## What you have to do
Extract verbatim the stretch of entries from the line containing "Where should I click to: Tap" through the end of the entries.

======== Items ========

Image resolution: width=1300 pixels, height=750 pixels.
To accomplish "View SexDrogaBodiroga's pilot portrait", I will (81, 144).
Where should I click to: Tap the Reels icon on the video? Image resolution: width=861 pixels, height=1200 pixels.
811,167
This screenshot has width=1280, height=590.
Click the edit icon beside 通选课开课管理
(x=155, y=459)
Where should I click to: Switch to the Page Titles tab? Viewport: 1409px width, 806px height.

========

## Full answer
Where should I click to: Tap the Reels icon on the video? Image resolution: width=861 pixels, height=1200 pixels.
811,167
This screenshot has width=1280, height=590.
Click the edit icon beside 通选课开课管理
(x=155, y=459)
Where should I click to: Switch to the Page Titles tab? Viewport: 1409px width, 806px height.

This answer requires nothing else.